There’s a saying: “you can’t out-exercise a bad diet.” Making good food choices is a crucial part of good health. But when you’re busy, convenience is king. A little planning and effort one evening a week towards meal preparation can help you avoid settling for a fast food lunch at your desk because it’s all you have time for. Here are some tips to help:

Make Meals in Big Batches

The essence of convenience in meal prep is in large batch cooking. Whatever you make, cook a lot of it — enough for 5-7 individual meals. Less than that diminishes the overall time you save on cooking; more than that risks you tiring of eating the same thing in a given week or the last few meals going bad in the fridge before you eat them.

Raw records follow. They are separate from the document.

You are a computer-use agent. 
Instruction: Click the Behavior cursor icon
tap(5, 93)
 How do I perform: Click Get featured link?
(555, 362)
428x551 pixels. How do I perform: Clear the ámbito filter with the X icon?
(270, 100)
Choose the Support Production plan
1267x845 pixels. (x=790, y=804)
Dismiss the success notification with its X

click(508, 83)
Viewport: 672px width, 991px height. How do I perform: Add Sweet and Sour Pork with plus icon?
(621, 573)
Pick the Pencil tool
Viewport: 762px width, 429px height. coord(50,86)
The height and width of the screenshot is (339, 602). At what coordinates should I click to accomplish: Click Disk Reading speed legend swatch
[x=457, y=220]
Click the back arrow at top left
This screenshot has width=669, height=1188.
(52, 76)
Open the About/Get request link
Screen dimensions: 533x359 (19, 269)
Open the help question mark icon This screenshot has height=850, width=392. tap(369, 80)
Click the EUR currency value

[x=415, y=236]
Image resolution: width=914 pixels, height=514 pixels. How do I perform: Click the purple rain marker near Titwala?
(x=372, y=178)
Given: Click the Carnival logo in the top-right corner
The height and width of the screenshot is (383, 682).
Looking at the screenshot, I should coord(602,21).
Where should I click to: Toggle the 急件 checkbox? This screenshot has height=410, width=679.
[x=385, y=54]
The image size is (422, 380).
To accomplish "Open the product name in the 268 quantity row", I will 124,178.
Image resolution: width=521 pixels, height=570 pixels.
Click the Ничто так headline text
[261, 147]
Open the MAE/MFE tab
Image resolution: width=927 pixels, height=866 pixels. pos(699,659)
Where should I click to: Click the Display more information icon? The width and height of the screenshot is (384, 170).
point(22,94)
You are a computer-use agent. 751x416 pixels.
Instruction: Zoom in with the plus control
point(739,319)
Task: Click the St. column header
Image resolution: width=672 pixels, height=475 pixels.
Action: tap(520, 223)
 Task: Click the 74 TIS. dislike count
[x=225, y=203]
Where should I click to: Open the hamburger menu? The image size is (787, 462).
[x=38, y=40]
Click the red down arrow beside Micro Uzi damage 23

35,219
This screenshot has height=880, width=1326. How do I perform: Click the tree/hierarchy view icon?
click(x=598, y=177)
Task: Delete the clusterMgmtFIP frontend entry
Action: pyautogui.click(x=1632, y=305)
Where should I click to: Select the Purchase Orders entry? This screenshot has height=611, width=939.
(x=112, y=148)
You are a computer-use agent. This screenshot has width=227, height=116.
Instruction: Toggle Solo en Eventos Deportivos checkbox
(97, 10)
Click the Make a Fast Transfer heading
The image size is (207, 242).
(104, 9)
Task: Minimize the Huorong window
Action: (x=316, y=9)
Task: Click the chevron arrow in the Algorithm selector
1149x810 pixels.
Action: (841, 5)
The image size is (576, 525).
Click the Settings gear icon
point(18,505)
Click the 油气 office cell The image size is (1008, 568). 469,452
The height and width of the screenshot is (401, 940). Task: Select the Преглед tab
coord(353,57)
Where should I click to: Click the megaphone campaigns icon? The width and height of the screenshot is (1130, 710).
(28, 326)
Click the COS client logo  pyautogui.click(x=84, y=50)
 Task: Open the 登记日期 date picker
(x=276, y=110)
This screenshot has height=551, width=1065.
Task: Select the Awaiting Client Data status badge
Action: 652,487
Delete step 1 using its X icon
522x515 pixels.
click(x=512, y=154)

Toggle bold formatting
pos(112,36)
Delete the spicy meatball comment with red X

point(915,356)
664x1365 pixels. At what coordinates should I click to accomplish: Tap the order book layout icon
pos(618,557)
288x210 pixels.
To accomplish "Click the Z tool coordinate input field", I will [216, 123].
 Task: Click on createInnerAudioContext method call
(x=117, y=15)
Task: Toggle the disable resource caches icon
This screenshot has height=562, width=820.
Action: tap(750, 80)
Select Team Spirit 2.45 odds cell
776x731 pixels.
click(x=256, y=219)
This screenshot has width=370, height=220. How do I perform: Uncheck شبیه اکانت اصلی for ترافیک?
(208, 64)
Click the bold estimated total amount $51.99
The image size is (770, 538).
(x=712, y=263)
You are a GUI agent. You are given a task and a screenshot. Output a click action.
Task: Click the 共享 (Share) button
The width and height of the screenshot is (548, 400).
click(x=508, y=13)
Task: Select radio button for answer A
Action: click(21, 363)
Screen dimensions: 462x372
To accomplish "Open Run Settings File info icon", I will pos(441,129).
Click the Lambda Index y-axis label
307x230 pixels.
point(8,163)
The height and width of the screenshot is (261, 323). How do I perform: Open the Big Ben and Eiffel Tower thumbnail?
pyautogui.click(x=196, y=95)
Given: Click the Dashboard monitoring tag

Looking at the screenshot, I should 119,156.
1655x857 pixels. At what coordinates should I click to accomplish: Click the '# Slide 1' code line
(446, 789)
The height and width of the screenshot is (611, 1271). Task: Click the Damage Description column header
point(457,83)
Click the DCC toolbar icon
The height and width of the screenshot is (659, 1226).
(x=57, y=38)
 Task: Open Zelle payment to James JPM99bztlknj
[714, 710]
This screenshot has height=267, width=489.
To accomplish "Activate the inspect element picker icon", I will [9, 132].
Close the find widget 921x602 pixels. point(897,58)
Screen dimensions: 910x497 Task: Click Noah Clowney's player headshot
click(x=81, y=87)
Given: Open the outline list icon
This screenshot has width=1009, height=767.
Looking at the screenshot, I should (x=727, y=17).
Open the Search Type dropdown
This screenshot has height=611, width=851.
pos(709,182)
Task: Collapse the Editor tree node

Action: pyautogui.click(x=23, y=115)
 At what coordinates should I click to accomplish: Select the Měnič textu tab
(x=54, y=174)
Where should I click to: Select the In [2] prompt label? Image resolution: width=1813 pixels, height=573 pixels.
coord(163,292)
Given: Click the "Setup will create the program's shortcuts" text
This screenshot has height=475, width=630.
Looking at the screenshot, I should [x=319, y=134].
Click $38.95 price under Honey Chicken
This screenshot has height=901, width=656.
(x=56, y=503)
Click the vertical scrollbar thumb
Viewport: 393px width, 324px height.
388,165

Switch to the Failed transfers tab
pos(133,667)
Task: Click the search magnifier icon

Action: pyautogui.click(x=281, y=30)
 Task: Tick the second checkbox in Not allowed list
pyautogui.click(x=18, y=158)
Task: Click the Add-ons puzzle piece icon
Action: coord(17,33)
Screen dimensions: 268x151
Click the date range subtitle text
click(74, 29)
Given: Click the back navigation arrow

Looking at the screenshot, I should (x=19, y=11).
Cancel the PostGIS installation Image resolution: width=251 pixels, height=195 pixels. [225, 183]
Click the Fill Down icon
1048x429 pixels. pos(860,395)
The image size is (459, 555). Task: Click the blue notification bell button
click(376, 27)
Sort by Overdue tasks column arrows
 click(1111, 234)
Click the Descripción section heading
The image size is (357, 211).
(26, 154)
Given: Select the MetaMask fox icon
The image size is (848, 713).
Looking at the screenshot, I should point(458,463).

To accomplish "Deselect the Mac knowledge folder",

Utilize Appliances like a Crock Pot or a Rice Cooker

Helpful appliances can make all the difference. Rice cookers and slow cookers have large capacities and also eliminate guess work and the need to monitor the stove. And even better: many of them have timers so that you can set them to be finished cooking your food at a given time. For a convenient breakfast, add oatmeal, water, cinnamon, and vanilla extract to your cooker the night before and set the timer to have it ready to eat when your morning alarm goes off.

Embrace Cooking Shortcuts

Meal prep does not mean heroically cooking everything from scratch. Make the process easier by using canned, frozen, pre-cut, or pre-mixed ingredients. The less daunting and time-consuming meal prep is, the more likely you are to make it part of your routine.

Buy Meal Containers

Individual and reusable plastic containers are indispensable for any meal prep routine. Once prepared, the big batch meals can be portioned out into these containers and put in the refrigerator for convenient grab-and-go lunches to take to the office or a ready-to-microwave dinner at the end of a long day.